En una de ellas aparece don Ignacio al lado de Alicia, y en otra ella está
sentada en una banca al lado de dos pequeños, un niño y una niña. En ese
rato, la caja de música, que antes se había detenido, comienza a girar
lentamente, y es allí cuando Andrea se percata de a quién ha oído tararear
esa melodía en la casa: a la ama de llaves cuando preparaba el té o atendía a
Lucía en su habitación. En una fotografía amarillenta aparece don Ignacio
detrás de una niña que juega en el columpio de Santa Marta, y como un
relámpago le viene a la mente cuando Socorro le confesó que, de pequeña,
su padre solía mecerla en uno igual. Y en otro retrato están el niño y la niña
cogidos de la mano con una ligera sonrisa sobre el rostro.
Andrea se da cuenta de que la última imagen no es una fotografía sino
un papel rasgado, al parecer arrancado de algún cuaderno de dibujo de
Pablo. Aun cuando se trata solo de un bosquejo, la idea es clara: Fausto y
Socorro bailan con el diablo en medio del oscuro bosque.

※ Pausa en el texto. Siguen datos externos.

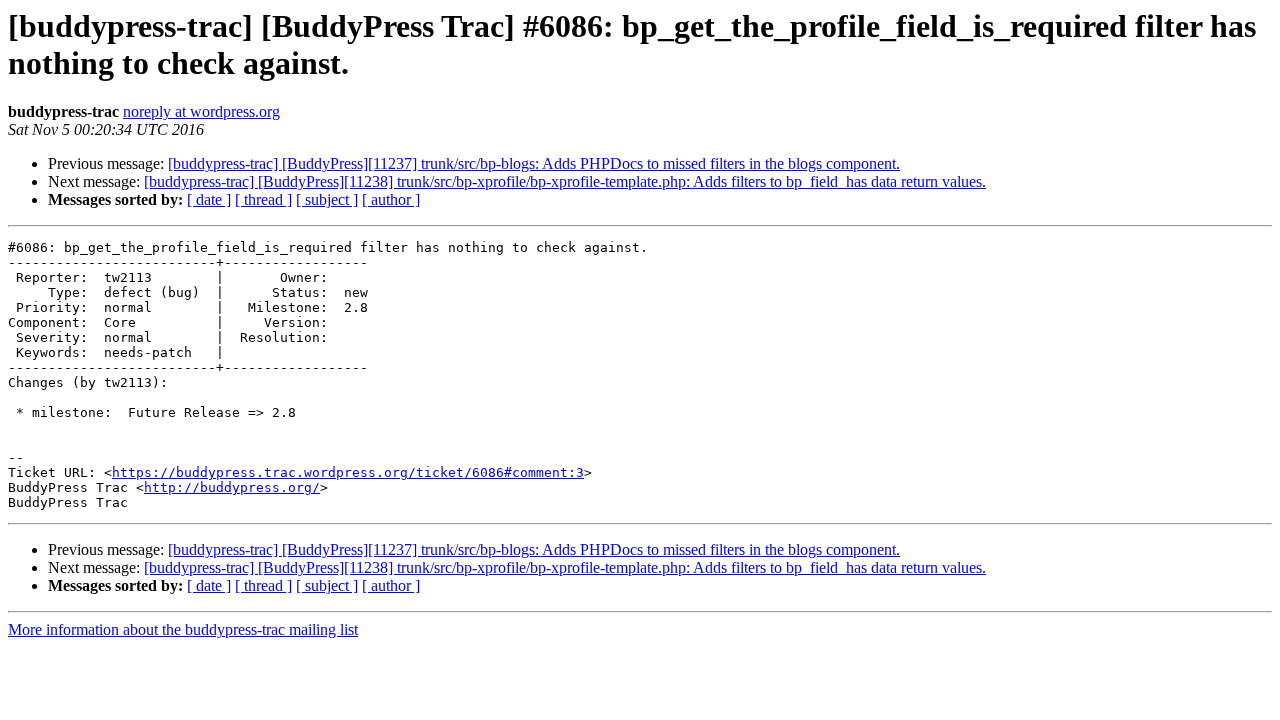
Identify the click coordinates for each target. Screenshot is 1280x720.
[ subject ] (327, 199)
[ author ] (391, 199)
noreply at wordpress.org (201, 111)
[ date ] (209, 199)
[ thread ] (263, 199)
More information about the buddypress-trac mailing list (183, 629)
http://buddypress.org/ (232, 487)
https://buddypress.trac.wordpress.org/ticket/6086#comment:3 (348, 472)
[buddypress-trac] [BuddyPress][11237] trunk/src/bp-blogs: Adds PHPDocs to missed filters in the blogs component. (534, 163)
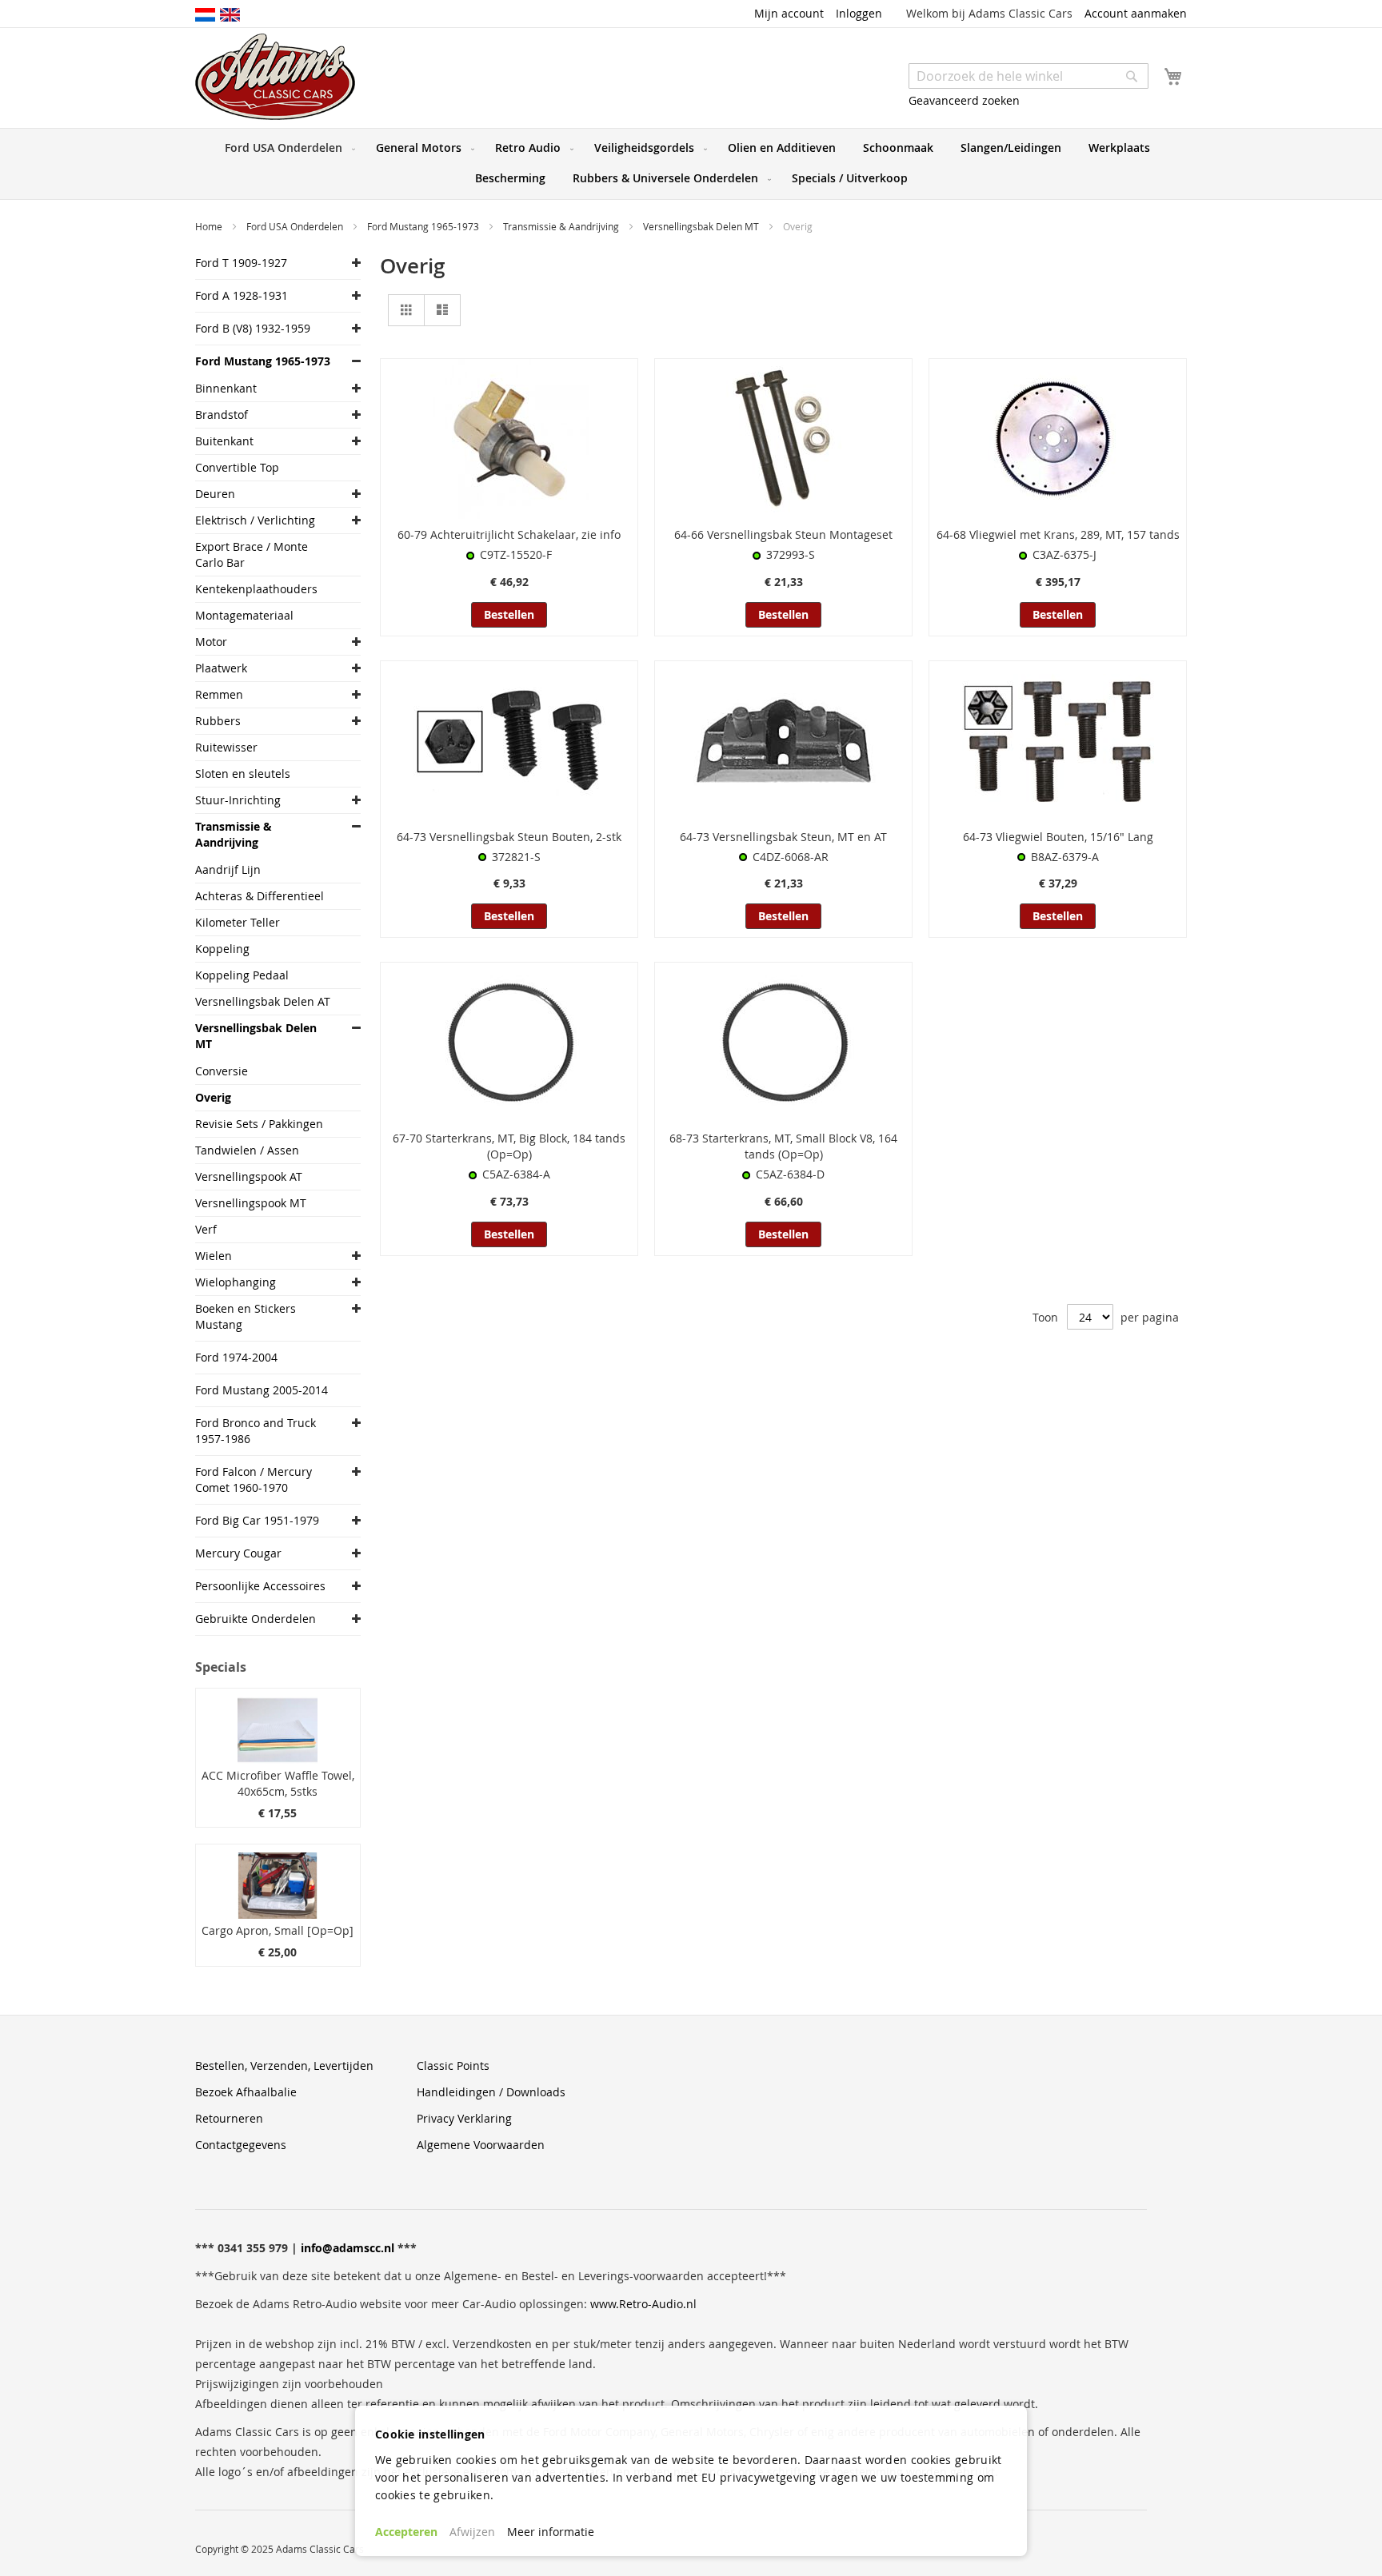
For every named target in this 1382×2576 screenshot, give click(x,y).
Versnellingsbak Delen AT (262, 1001)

La caja de música continúa girando lentamente y es mucho más
reconocible aquella extraña y tétrica melodía de Lamentos del viento.
—Socorro y Fausto son los hijos de los antiguos propietarios de la
hacienda —concluye Andrea en un susurro para sí—. Por eso se comportan
así con Lucía: quieren seguir viviendo aquí a como dé lugar.

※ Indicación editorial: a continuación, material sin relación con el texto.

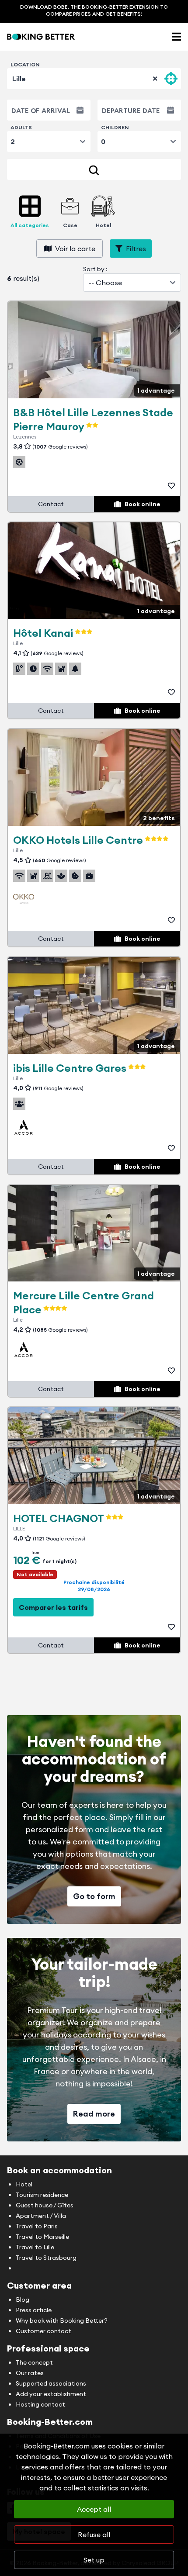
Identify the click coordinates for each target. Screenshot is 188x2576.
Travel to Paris (37, 2226)
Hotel (24, 2184)
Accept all (94, 2509)
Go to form (94, 1896)
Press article (34, 2310)
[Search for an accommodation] (94, 169)
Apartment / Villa (41, 2216)
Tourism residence (42, 2195)
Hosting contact (40, 2404)
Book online (142, 504)
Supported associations (51, 2383)
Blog (22, 2299)
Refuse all (94, 2534)
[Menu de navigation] (176, 37)
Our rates (30, 2373)
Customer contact (43, 2331)
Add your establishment (51, 2394)
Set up (94, 2559)
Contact (51, 504)
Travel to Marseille (42, 2237)
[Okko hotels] (23, 899)
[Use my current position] (171, 78)
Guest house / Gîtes (44, 2205)
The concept (34, 2362)
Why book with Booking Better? (62, 2320)
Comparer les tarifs (53, 1607)
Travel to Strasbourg (46, 2258)
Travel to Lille (35, 2247)
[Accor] (23, 1127)
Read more (94, 2114)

Andrea está a punto de salir de la cabaña y encarar a los dos hermanos
en la residencia cuando escucha una serie de pasos en la habitación
contigua. «Pablo está allí», piensa mientras camina hacia ese lugar. Pero lo
que ve hace que tambalee y deba apoyarse en el resquicio de la puerta: el
mismo pentagrama que ella vio en la espalda de su hermana está dibujado a
gran escala sobre el piso, y sobre este, una sábana cubre por completo una
forma humana. Aunque el viento frío se cuela por las ventanas y amenaza
con apagar el candil, todavía es capaz de sentir el olor pútrido bajo la tela.

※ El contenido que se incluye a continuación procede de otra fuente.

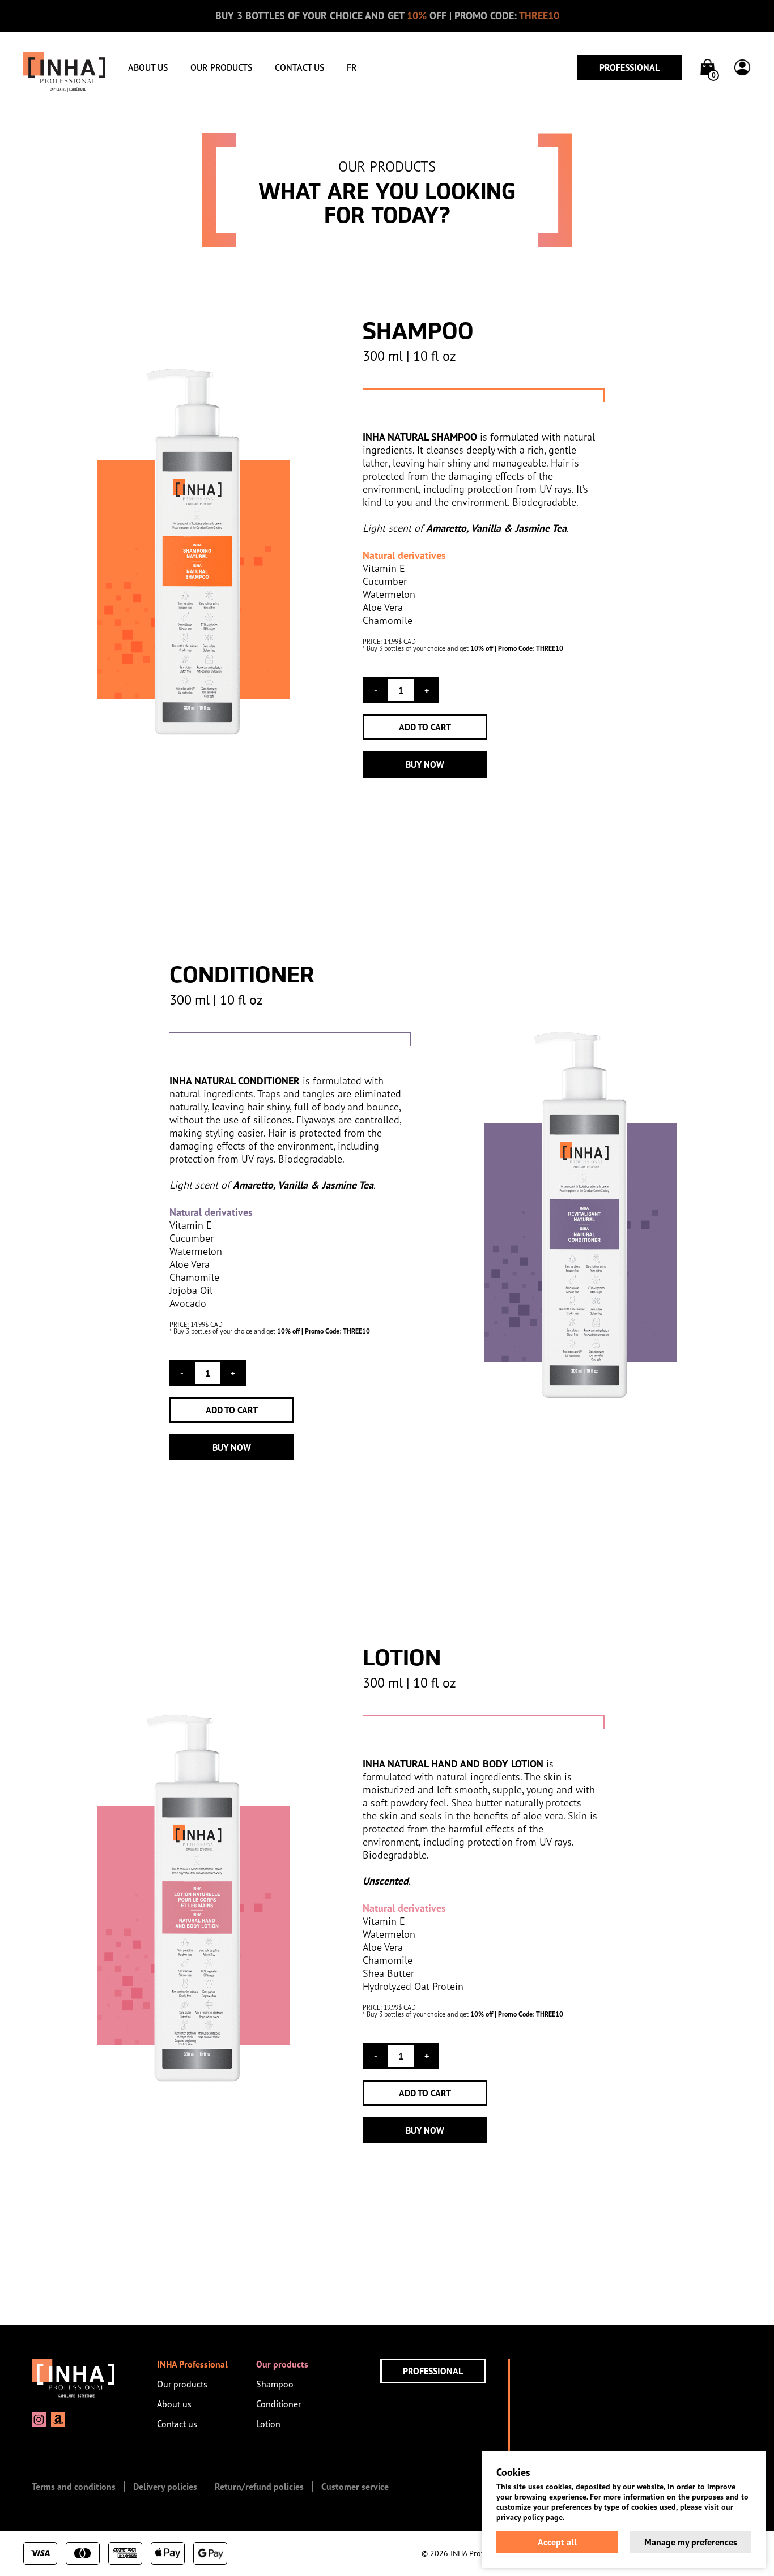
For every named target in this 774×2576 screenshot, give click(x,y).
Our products (221, 67)
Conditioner (278, 2404)
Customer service (355, 2486)
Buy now (425, 764)
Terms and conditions (74, 2486)
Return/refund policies (259, 2486)
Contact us (299, 67)
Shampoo (275, 2384)
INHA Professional (192, 2364)
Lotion (268, 2423)
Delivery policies (165, 2486)
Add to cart (425, 727)
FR (352, 67)
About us (148, 67)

Más aún, a media luz puede darse cuenta de que la figura está compuesta
con trazos coagulados de sangre. En el borde de la desesperación, y a pesar
de sentir náuseas por la grotesca imagen, Andrea decide retirar la sábana: de
inmediato, moscas e insectos salen disparados de su escondite en todas
direcciones.
El pequeño rostro es lo único que puede reconocerse de ese cuerpo
descompuesto.
Es Pablo.
Andrea, aterrada, siente que no puede respirar y cae de rodillas y llora a
gritos: es lo que más quiere hacer en el mundo desde que llegó a Santa
Marta. En medio de sus lágrimas, se percata de que muñecos de tela y
cabello humano adornan el cuerpecito de su sobrino. Y es allí cuando todo
cobra sentido.
—¡Lucía! —dice llevándose la mano a la boca.
Andrea corre por el bosque a la luz de la luna. No le importa resbalar
varias veces ni los cortes que producen los ramalazos de los arbustos en
brazos y piernas: la sensación de rabia e impotencia por lo que acaba de
enterarse es mucho mayor que su dolor físico.
Un pensamiento también cruza su cabeza: si Fausto llega a saber que
ella ha ingresado a esa cabaña, Lucía y Alberto corren un grave peligro.
—Ellos asesinaron a Pablo, ellos asesinaron a al pobre de Pablo… —se
dice a sí misma una y otra vez sin titubear, como un mantra.
Antes de llegar a la casa, la joven se detiene para recuperar el aliento y
calcular exactamente cómo es que enfrentará a los sirvientes. Sabe que no
tiene una estrategia clara: solo retuerce el rosario rojo que lleva en el
bolsillo para sentirse protegida. Ya en la entrada, intenta abrir la puerta con
sigilo para que no se enteren de su presencia.
Lo que encuentra la deja clavada en su sitio. Todos la están esperando
para la ceremonia final.
La mesa del salón principal está atiborrada de velas rojas y figuras en
miniatura hechas de sal. Sentada a la cabecera se encuentra Lucía con la
mirada vacía posada en el centro del mantel, donde se han trazado líneas
geométricas similares a las del pentagrama. De pie detrás de su hermana
está Socorro, quien acaba de susurrarle algo a los oídos y colocado sus
manos sobre los hombros, como para afianzarla más en su sitio. La
empleada no se muestra intimidada ni sumisa ante Andrea: por el contrario,
sonríe, y hace un gesto de bienvenida con la cabeza. Unos cuantos metros
más allá se encuentra Fausto, también de pie, con los brazos cruzados y una
mirada desafiante y turbia.
Ambos se han puesto sus mejores trajes para la ocasión y los lucen en la
penumbra.
—Lucía, hermana, no los escuches, son los que asesinaron a… —dice
Andrea temblando tratando de adaptarse a la situación.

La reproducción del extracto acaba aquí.